▶ [Exercise instructions]:
Pull out each line of the rows below that contains the word "Select", and copy it in full.

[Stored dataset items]
- - -

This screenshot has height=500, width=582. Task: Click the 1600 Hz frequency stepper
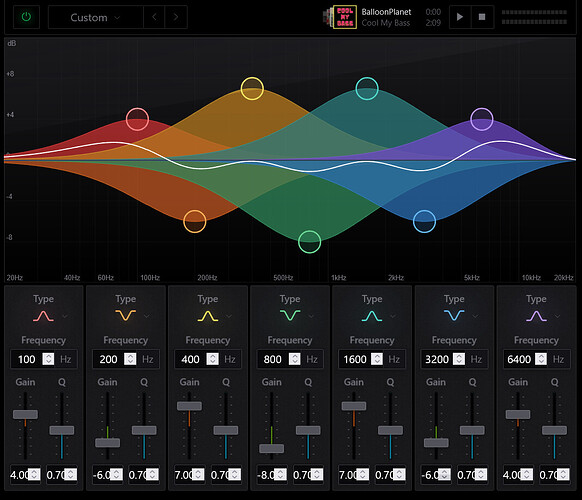tap(377, 359)
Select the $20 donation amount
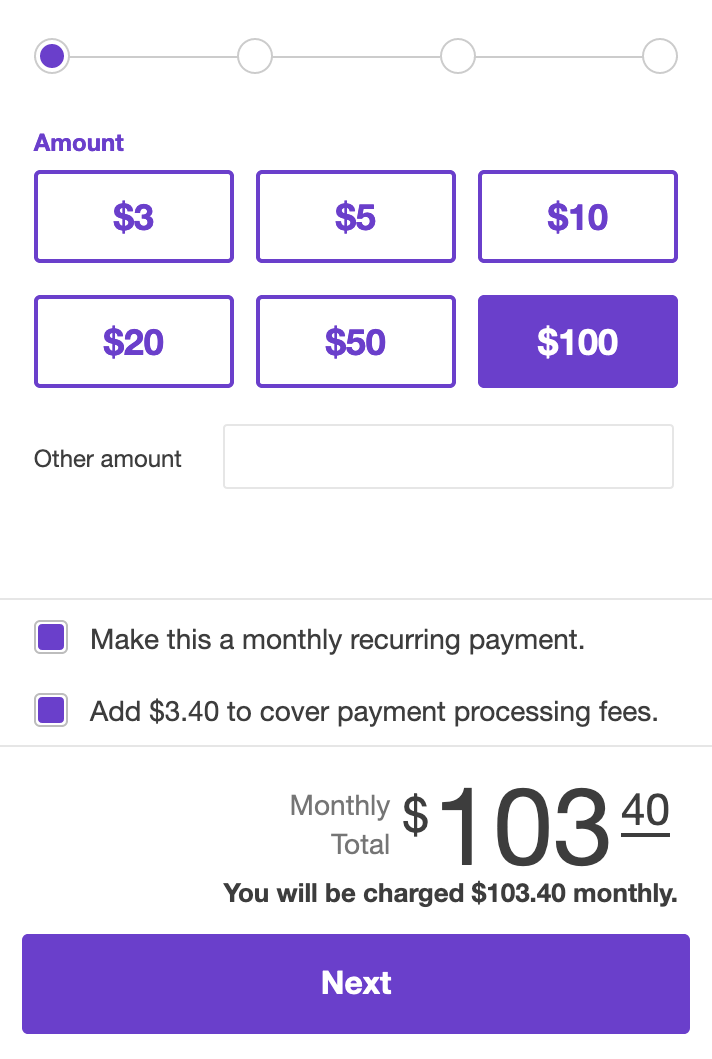 (x=133, y=341)
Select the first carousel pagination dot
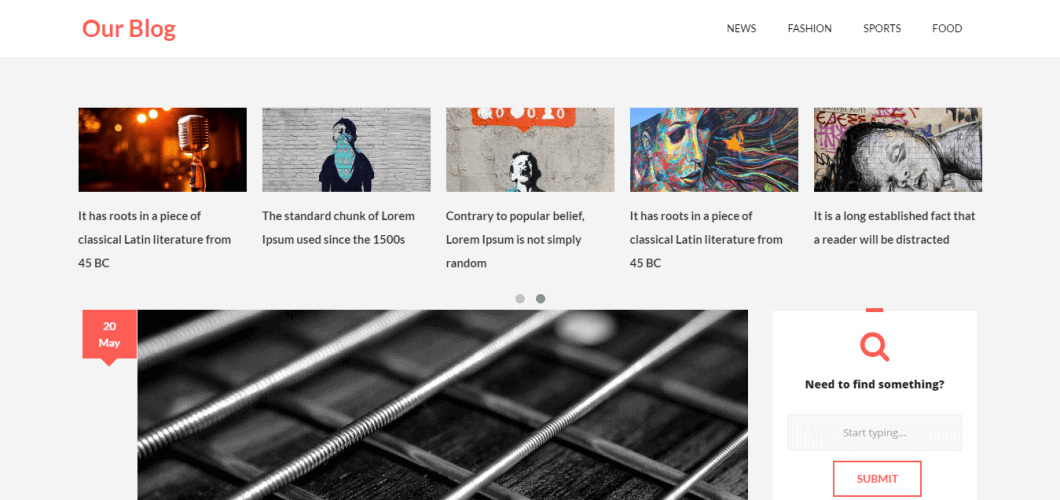 click(520, 299)
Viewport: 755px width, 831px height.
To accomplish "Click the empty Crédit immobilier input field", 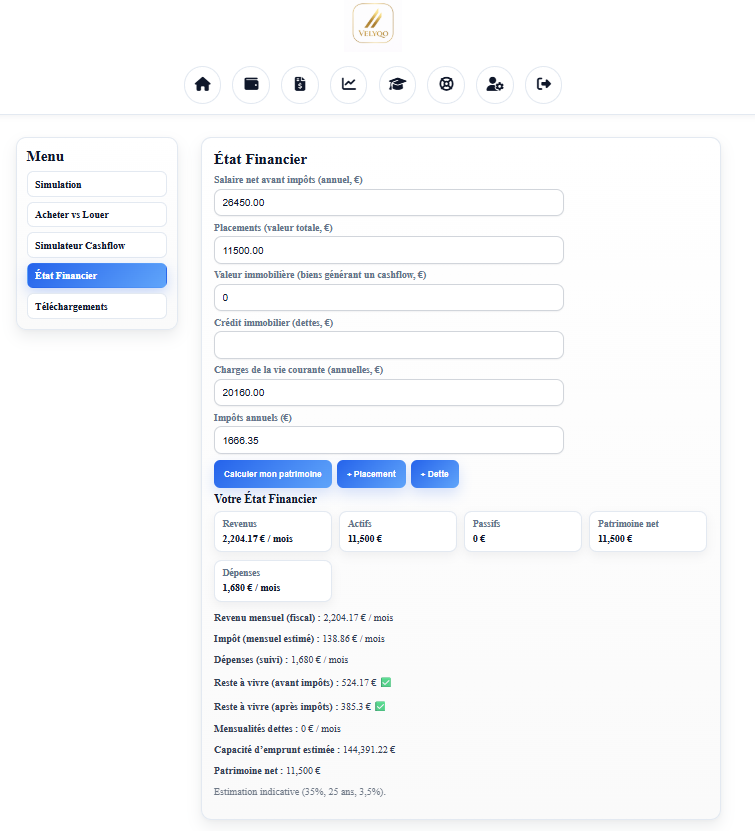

- - -

▶ [Expected answer]:
Select the $20 donation amount
Select the first carousel pagination dot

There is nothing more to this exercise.